- Interactive map of Jakham Dam
- Location: Pratapgarh District, Rajasthan, India
- Coordinates: 24°10′12″N 74°35′28″E﻿ / ﻿24.169939°N 74.590983°E
- Purpose: Irrigation
- Status: Operational
- Construction began: 1969–70
- Opening date: 1986 (completion), March 2000 (irrigation project)
- Owner: Government of Rajasthan

Dam and spillways
- Length: 253 m (830 ft)

Reservoir
- Total capacity: 5,015 million cubic feet (142.0×10^^{6} m^{3})
- Active capacity: 4,671 million cubic feet (132.3×10^^{6} m^{3})

= Jakham Dam =

Dam in Rajasthan, northern India

Jakham Dam is a dam located in Pratapgarh District in Rajasthan in India. It is located in Anooppura village of Pratapgarh Tehsil, 32 km from Dhariawad and 35 km from Pratapgarh town. The dam is a main irrigation project of the area.

This dam is built on the Jakham river, which originates from a small village Jakhamia in Chhoti Sadrisub division. The Jakham dam's foundation was laid on 14 May 1968 by then chief minister Mohan Lal Sukhadia, however the actual construction-work of the dam started in 1969–70. The dam itself was completed in 1986, but took another twelve years for the completion of this irrigation project in March 2000.

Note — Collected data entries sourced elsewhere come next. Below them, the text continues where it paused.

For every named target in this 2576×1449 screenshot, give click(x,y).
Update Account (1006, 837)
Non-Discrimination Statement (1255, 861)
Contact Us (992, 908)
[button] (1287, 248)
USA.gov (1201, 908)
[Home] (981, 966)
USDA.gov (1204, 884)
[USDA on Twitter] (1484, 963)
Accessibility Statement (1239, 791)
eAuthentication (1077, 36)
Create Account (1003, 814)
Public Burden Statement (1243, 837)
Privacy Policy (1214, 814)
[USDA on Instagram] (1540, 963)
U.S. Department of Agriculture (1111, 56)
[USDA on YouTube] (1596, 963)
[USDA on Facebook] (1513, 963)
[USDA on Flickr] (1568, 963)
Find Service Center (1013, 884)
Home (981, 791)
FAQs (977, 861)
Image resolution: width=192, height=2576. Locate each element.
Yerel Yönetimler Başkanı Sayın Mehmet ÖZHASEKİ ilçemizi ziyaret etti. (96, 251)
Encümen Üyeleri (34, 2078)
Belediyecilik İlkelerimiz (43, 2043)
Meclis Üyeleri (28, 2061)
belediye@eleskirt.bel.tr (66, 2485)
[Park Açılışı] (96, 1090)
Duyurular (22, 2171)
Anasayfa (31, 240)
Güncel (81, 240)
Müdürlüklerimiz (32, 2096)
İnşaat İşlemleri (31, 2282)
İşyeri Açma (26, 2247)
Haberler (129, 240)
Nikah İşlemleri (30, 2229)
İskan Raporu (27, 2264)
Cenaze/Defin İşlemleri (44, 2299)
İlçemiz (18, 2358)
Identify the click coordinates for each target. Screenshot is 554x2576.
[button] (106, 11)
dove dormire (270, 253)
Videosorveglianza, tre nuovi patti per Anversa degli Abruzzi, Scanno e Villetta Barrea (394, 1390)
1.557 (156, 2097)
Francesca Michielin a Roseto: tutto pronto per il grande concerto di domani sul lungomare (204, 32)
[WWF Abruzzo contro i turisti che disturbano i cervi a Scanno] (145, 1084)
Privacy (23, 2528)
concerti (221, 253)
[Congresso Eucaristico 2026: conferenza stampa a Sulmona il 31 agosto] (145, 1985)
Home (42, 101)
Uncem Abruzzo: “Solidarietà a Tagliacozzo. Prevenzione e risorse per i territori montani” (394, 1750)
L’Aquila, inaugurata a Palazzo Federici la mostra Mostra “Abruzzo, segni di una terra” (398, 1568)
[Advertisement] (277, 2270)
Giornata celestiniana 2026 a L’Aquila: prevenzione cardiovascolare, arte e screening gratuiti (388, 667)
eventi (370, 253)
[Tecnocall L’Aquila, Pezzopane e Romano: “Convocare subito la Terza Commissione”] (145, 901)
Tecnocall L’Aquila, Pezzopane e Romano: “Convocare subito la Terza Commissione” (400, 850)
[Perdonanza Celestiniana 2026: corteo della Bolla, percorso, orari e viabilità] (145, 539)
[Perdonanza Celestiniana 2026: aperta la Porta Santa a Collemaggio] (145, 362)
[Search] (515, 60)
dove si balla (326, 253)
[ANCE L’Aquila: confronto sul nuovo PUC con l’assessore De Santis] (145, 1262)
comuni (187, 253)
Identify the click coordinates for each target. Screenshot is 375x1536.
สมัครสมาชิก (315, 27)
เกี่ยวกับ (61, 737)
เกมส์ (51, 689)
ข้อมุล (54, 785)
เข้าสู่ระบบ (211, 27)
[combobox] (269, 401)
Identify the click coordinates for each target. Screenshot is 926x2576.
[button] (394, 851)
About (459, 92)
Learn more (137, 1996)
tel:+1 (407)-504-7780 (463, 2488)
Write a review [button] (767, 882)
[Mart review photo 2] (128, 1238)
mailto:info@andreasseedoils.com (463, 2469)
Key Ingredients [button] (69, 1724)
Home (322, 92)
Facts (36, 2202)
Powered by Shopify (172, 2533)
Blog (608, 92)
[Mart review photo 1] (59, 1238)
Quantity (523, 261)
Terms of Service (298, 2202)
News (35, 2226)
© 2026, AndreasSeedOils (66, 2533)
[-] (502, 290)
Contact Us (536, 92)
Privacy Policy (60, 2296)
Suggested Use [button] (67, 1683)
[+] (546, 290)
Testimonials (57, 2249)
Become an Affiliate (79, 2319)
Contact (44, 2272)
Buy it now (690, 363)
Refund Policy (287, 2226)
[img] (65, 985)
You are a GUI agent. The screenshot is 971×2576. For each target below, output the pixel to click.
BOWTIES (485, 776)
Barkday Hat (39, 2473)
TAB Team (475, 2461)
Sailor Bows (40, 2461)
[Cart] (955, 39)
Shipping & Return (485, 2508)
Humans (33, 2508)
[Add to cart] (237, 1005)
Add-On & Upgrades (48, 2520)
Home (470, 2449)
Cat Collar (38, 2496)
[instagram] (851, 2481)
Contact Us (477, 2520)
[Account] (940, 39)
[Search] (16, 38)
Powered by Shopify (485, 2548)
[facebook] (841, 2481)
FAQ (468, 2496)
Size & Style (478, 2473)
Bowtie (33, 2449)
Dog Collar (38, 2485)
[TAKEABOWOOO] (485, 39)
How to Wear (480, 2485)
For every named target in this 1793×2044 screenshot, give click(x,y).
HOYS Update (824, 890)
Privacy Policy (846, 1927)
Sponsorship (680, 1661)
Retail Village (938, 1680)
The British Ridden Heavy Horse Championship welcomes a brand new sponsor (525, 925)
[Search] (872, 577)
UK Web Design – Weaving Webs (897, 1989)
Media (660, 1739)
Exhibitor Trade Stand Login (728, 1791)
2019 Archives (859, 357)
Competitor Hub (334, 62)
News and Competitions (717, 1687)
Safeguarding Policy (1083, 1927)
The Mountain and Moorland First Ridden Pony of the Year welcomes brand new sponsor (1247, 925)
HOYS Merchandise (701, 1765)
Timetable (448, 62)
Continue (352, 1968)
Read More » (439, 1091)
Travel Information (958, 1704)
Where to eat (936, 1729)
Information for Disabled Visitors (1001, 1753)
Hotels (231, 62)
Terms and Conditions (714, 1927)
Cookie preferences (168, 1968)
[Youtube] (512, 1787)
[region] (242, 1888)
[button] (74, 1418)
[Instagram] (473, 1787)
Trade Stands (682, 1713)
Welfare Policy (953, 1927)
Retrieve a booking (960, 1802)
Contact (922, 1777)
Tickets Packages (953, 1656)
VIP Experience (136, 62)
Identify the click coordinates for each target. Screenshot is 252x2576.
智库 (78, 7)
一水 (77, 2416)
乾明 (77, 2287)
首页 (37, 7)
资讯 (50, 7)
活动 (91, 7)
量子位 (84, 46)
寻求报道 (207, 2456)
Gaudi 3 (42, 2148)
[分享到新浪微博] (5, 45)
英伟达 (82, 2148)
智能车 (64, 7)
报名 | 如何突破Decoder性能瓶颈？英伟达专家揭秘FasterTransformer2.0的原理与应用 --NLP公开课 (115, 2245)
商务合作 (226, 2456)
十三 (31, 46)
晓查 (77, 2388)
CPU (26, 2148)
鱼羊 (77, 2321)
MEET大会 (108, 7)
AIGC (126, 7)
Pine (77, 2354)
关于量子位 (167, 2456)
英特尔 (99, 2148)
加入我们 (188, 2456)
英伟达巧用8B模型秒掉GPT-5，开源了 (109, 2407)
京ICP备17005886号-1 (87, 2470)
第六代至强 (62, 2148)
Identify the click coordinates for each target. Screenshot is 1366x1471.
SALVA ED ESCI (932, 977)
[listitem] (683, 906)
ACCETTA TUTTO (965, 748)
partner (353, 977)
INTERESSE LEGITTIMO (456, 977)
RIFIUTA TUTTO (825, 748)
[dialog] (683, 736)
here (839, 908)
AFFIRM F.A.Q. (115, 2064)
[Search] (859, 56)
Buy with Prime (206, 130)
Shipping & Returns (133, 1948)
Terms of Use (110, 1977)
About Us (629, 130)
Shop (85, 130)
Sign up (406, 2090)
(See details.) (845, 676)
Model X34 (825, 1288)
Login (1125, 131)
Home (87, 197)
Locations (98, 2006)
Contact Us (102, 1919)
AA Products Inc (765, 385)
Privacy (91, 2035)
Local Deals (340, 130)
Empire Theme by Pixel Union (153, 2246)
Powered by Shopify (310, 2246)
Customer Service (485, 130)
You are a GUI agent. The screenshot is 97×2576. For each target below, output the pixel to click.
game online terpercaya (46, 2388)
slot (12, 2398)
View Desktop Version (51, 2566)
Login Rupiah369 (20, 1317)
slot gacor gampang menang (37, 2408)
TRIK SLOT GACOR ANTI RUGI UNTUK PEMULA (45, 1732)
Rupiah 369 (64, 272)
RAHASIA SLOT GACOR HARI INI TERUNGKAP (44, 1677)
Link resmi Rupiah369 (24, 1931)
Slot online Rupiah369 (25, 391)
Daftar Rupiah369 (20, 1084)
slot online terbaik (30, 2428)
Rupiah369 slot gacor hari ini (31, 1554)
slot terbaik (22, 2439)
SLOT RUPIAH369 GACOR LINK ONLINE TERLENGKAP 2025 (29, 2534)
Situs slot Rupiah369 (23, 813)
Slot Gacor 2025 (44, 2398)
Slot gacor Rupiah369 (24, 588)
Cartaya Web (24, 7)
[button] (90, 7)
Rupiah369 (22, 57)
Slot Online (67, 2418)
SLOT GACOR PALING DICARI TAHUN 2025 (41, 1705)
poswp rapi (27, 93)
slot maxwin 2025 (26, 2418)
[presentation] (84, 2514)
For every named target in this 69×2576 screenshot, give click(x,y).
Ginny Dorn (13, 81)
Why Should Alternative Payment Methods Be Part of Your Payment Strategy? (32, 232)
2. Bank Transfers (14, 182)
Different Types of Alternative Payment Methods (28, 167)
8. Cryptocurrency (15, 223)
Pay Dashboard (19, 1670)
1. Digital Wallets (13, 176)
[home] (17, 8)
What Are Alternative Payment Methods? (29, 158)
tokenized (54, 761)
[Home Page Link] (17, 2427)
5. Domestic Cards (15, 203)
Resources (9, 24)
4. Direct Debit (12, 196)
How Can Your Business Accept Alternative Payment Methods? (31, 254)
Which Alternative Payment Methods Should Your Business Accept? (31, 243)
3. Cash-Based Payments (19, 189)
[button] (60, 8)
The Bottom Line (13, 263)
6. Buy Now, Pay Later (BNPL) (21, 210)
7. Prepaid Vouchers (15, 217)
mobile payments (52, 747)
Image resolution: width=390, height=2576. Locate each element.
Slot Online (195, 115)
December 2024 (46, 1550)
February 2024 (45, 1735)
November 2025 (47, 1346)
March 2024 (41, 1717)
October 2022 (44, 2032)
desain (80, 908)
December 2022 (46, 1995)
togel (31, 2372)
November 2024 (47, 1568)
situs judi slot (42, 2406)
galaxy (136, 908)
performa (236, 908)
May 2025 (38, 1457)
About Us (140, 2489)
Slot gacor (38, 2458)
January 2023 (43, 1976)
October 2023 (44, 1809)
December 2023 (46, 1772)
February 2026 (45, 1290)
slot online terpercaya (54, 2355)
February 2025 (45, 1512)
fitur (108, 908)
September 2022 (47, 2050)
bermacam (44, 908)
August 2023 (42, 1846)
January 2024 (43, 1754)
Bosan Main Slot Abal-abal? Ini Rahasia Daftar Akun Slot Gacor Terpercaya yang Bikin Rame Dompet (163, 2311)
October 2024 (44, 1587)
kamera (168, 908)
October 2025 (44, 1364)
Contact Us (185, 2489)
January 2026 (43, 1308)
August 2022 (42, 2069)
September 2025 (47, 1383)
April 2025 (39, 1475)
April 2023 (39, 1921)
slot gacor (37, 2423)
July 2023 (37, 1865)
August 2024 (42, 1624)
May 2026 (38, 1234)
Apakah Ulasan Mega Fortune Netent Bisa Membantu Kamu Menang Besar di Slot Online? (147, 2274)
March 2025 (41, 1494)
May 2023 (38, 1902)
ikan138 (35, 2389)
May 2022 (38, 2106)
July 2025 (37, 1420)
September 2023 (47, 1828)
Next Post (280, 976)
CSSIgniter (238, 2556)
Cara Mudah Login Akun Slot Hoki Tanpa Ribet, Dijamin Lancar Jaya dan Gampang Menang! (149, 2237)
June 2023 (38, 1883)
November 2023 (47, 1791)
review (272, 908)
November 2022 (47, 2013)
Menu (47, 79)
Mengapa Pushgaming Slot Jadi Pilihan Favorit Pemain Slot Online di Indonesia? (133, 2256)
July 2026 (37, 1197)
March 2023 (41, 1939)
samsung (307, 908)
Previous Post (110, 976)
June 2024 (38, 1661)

Initially the catchment of the Jakham Dam was 5,015 MCft for irrigating 52,354 hectares of land. Out of its total water retention capacity of 5,015 MCft, the usable water capacity is 4,671 MC ft. The cost of this project is 106.03 crore. The length of this Dam is 253 meters, out of which spill way is in 90 m in length. The area around the dam is hilly and rugged. 13 km away from the main dam, Nangaliya pickup ware has been constructed with Left main canal (39.90 km) and right main canal(34.12 km). Irrigation facility is being provided in 118 villages in Dhariyawad sub-division.